# [What you need to do]
Rewrite the records from the line containing "Click the Left ⌘ host key indicator" through the line containing "will click(1506, 38).", replacing "Starter" with "Premium" and keeping everything else the same.

# [Material for this task]
== == ==
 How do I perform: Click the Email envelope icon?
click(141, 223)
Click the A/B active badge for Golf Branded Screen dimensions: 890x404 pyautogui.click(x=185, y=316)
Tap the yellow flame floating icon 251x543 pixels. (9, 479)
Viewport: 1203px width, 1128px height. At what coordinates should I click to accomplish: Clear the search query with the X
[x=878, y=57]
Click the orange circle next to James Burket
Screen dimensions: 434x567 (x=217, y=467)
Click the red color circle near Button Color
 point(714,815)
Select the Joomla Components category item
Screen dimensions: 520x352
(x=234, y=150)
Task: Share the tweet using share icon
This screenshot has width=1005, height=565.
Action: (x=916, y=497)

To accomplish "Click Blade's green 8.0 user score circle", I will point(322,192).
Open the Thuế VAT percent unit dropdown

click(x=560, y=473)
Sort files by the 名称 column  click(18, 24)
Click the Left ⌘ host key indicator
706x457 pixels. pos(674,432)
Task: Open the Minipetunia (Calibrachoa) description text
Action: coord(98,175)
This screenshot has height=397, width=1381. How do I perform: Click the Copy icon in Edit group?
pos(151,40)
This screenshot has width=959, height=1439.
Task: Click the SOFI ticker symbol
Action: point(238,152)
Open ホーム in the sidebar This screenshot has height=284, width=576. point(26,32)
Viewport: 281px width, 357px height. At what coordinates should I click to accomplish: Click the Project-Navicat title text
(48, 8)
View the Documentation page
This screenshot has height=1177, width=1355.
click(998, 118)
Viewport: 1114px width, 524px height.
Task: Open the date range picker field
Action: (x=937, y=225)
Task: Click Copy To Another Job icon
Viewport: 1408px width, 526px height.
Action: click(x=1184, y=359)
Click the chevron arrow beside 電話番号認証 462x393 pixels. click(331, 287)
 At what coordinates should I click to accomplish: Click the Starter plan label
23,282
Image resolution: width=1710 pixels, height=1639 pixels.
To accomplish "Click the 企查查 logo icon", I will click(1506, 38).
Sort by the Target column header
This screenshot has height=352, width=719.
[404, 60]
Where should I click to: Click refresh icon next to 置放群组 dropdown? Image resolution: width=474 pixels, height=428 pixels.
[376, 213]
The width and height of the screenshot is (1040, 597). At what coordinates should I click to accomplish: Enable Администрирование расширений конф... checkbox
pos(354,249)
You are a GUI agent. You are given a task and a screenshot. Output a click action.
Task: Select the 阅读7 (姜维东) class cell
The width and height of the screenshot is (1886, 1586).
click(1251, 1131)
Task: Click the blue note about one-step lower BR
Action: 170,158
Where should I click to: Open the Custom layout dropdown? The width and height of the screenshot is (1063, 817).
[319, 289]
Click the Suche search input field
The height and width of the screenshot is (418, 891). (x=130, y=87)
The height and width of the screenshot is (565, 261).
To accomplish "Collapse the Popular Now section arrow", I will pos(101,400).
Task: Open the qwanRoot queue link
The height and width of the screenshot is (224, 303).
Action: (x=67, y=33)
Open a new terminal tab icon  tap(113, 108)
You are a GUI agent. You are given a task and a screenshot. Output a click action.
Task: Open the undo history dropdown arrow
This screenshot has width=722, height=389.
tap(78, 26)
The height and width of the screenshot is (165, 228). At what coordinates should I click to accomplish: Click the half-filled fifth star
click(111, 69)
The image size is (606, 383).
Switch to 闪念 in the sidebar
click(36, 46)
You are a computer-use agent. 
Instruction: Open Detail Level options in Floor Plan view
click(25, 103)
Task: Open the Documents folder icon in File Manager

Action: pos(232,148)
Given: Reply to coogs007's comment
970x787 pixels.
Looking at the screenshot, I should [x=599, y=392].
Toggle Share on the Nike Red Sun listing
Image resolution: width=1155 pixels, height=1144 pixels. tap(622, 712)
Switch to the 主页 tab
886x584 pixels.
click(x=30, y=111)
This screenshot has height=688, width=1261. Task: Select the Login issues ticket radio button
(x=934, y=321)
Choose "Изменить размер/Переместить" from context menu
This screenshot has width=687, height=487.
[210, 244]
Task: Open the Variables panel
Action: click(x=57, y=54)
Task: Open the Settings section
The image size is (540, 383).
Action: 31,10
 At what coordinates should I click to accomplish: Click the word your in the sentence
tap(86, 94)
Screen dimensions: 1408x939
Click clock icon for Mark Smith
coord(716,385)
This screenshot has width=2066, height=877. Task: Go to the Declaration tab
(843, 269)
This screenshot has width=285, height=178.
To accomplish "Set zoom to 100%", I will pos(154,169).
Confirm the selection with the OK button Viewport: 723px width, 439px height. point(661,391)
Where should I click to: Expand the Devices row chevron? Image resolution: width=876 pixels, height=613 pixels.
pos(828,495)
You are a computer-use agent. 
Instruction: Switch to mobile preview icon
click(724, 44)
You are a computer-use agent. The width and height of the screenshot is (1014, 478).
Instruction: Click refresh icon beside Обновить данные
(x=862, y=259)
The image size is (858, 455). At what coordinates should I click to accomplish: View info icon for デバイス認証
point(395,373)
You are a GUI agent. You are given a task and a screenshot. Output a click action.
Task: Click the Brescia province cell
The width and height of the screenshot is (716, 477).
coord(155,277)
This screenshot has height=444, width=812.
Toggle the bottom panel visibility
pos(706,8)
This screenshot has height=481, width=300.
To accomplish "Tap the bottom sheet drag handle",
== == ==
# [In response]
Click the Left ⌘ host key indicator
706x457 pixels. pos(674,432)
Task: Open the Minipetunia (Calibrachoa) description text
Action: coord(98,175)
This screenshot has height=397, width=1381. How do I perform: Click the Copy icon in Edit group?
pos(151,40)
This screenshot has width=959, height=1439.
Task: Click the SOFI ticker symbol
Action: point(238,152)
Open ホーム in the sidebar This screenshot has height=284, width=576. point(26,32)
Viewport: 281px width, 357px height. At what coordinates should I click to accomplish: Click the Project-Navicat title text
(48, 8)
View the Documentation page
This screenshot has height=1177, width=1355.
click(998, 118)
Viewport: 1114px width, 524px height.
Task: Open the date range picker field
Action: (x=937, y=225)
Task: Click Copy To Another Job icon
Viewport: 1408px width, 526px height.
Action: click(x=1184, y=359)
Click the chevron arrow beside 電話番号認証 462x393 pixels. click(331, 287)
 At what coordinates should I click to accomplish: Click the Premium plan label
23,282
Image resolution: width=1710 pixels, height=1639 pixels.
To accomplish "Click the 企查查 logo icon", I will click(1506, 38).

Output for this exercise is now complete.